WORK INSTRUCTION - Reproduce the listing below exactly, minus its pictures.

RECORDS SHOWN -
----
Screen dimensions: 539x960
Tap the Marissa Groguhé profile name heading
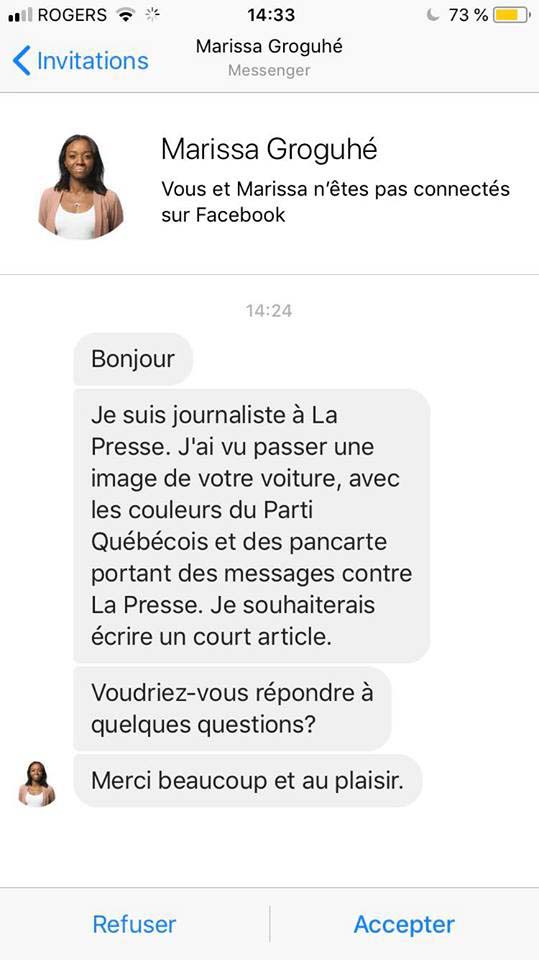click(x=269, y=149)
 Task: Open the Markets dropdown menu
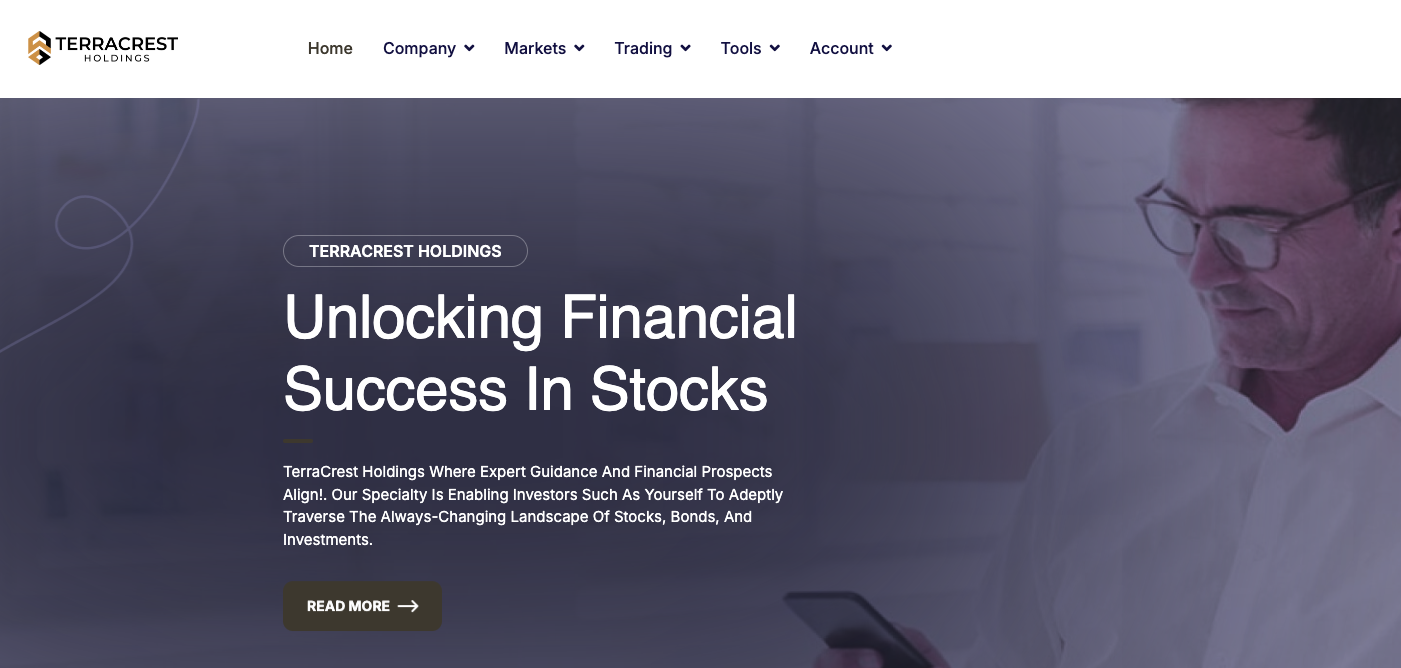535,48
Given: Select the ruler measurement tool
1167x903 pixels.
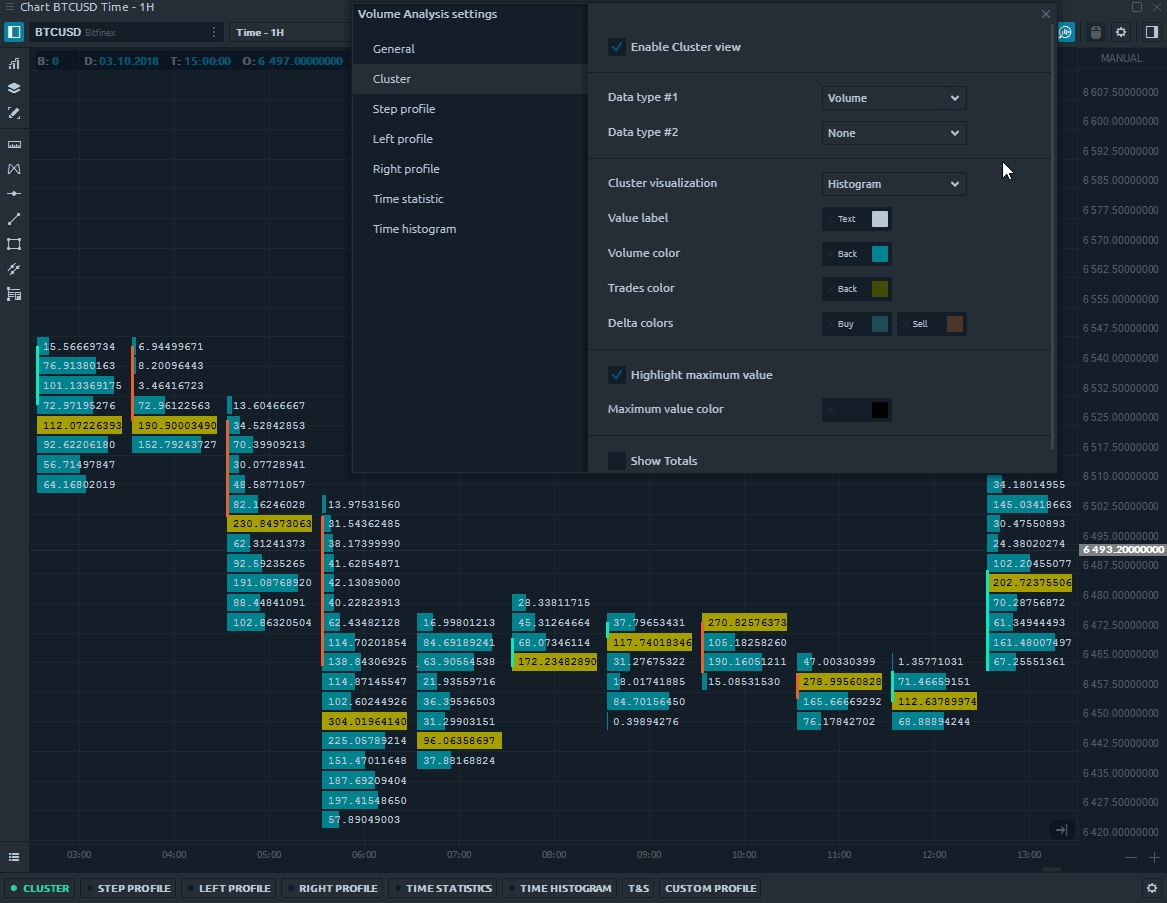Looking at the screenshot, I should pos(14,144).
----
YOUR RESPONSE -
Screen dimensions: 539x960
Tap the Marissa Groguhé profile name heading
click(x=269, y=149)
 Task: Open the Markets dropdown menu
535,48
Given: Select the ruler measurement tool
1167x903 pixels.
Looking at the screenshot, I should pos(14,144).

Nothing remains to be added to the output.